• **Task A**: Check three statements against the review of the Phil Spector film. For each, answer yes or no and quote the words from the review that decide it: (i) Spector's first trial ended in a hung jury. (ii) The reviewer considers Helen Mirren well cast. (iii) The hi-tech gunshot simulations were presented in court.
• **Task B**:
Answer these questions from the review of the Phil Spector film:
(i) On what day and on what network does the movie premiere?
(ii) In what year did the second trial convict Spector?
(iii) Which newspaper does Harriet Ryan report for?
• **Task C**: Write the next part of the review of the Phil Spector film, picking up after its final sentence.

"This is a work of fiction. It's not 'based on a true story.'" So goes the disclaimer preceding director and writer David Mamet's Phil Spector, which premieres Sunday on HBO, and what sense are we supposed to make of that Bizarro World claim? The movie features Al Pacino in a surprisingly convincing impersonation-or maybe I just mean a disconcertingly affecting one-of the 1960s record producer now doing time for the 2003 murder of Lana Clarkson (real name also used). Nothing already known to the public deviates from the record, including Spector's cuckoo array of wigs in the courtroom.
As if Pacino's participation doesn't already lend enough heft, Helen Mirren, flagrantly miscast-but, as ever, classy, and cowing us into being predisposed in her character's favor is what she's been hired for-plays Linda Kenney Baden, one of the battery of legal eagles who represented Spector during his first trial. (It ended in a hung jury; a 2008 do-over convicted him.) The real Baden is also credited as a consultant on the movie, and she's been fending off charges of violating attorney-client privilege by playing coy in interviews about whether Mamet's version of what went on behind the scenes is accurate or made up from whole cloth. How would she know, after all? Maybe he just hired her to vet Spector's wigs.
Curiouser and curiouser, as Alice used to say. No matter how Baden spins her contributions, her endorsement is useful propaganda, and you know Mamet knows it. That would be less provocative if he and Baden weren't both convinced Spector is innocent. The whole point of Phil Spector is to badger unsuspecting viewers-HBO wouldn't lead us down the garden path, would it?-into believing they're right.
Thanks to that agenda, the movie's a very odd hybrid. Half of it is a series of Pacino monologues, mostly delivered to an ever more doting Mirren, that build up sympathy for Spector as a pop-culture titan turned befuddled, endearing oddball. He may be a ranting old kook with a gun fetish, folks, but can't you see he wouldn't hurt a fly? The other half is a forensics lesson obessive enough to put Oliver Stone's JFK to shame, with Baden hiring armies of experts to stage a variety of hi-tech simulations of the fatal gunshot that show us why Phil couldn't have pulled the trigger. (Whether Spector's defense team actually did this stuff is something the real Baden is mum about; anyhow, none of it ended up in court.)
Because Mamet wouldn't be Mamet without bluster, we also get plenty of muddled but predictably irascible talk about the perils of celebrity. The idea is that Spector is getting railroaded because O.J. Simpson walked and the prosecutors aren't about to let that happen again; we hear more than once that the evidence against him is so flimsy that he'd never have been indicted if he hadn't been famous. But as L.A. Times reporter Harriet Ryan-who covered both Spector trials-points out in her own critique of the movie's distortions and omissions, the filmmakers can't have it both ways. Even as we're being told that the mob is baying for Spector's head because they hate him for his wealth and fame, we're asked to pity poor Phil because nobody knows who he is anymore-he's a giant whose artistic glories have been forgotten.

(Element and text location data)
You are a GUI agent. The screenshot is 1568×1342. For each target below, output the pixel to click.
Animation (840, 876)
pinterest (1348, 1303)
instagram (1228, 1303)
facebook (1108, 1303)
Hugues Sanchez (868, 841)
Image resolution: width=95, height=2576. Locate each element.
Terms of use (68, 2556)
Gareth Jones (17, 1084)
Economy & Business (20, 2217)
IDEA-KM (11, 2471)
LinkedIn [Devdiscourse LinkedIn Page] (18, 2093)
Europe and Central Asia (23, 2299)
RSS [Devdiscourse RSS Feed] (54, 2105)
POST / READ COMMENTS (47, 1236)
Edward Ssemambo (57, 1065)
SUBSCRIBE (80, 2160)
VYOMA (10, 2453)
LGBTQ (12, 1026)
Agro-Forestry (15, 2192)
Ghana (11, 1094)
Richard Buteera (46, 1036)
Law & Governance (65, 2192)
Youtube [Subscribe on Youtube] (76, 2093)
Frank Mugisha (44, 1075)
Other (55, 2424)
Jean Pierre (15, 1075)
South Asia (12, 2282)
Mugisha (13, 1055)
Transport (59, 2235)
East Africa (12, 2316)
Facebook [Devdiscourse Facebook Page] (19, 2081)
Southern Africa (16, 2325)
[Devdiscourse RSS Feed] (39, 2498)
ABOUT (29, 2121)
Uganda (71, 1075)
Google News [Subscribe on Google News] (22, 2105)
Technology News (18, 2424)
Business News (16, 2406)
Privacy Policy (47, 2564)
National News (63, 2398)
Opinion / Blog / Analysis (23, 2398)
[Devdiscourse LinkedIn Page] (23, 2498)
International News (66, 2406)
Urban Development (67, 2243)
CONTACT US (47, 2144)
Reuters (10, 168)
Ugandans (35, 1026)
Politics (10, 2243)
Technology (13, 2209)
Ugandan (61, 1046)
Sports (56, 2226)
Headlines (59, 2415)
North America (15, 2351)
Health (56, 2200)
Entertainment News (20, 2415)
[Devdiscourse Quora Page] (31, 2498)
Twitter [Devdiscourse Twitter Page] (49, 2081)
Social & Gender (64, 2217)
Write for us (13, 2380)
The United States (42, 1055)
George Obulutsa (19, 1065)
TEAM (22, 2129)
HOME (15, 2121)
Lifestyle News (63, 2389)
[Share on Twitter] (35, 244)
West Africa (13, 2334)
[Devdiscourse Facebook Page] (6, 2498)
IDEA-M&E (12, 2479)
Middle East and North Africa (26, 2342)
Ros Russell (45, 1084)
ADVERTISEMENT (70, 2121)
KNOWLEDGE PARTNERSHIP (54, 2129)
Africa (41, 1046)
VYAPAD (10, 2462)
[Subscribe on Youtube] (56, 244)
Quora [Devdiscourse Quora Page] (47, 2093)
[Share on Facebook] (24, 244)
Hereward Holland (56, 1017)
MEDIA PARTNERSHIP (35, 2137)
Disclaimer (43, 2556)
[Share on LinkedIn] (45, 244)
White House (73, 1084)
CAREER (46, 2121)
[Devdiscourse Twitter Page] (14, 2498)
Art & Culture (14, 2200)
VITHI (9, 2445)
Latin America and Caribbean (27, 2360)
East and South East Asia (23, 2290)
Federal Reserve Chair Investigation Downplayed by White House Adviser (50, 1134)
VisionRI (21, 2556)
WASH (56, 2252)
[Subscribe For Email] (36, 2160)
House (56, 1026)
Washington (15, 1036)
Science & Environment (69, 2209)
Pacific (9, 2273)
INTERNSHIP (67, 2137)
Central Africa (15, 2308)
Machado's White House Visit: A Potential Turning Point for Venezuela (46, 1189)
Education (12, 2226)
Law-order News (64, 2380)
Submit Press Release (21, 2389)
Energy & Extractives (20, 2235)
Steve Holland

• **Exercise response A**:
(i) Yes: "It ended in a hung jury"
(ii) No: "flagrantly miscast"
(iii) No: "none of it ended up in court."

• **Exercise response B**:
(i) Sunday, on HBO
(ii) 2008
(iii) The L.A. Times

• **Exercise response C**:
To say that HBO deserves to take some heat for okaying this exercise in inflammatory special pleading is an understatement. If Mamet had chosen to put his brief for Spector's innocence on stage, I doubt many people would object. Because theater never gets mistaken for the "true" story of anything, it would be understood that his version's just a hypothesis. On the other hand, no matter how many disingenuous disclaimers are stuck on up top, a TV docudrama that uses everybody's real names-and isn't even called, for instance, Was Phil Spector Framed?-is bound to acquire a quasi-official air of validity in viewers' minds. That's especially so when it's presented as the inside dish on things we didn't know at the time.
The old device of opting for peekaboo fictionalization instead-in the vein of, say, Compulsion or Rope, both based on the Leopold-Loeb case-has fallen into disrepute, but I think that's too bad. (As I never tire of reminding people, that "trashy" tradition includes Citizen Kane.) Mamet could have told me anything he wanted to in defense of Bill Hector, onetime movie mogul on trial for murder, and I wouldn't say that he was being irresponsible. I might think he was crazy, but that's another story.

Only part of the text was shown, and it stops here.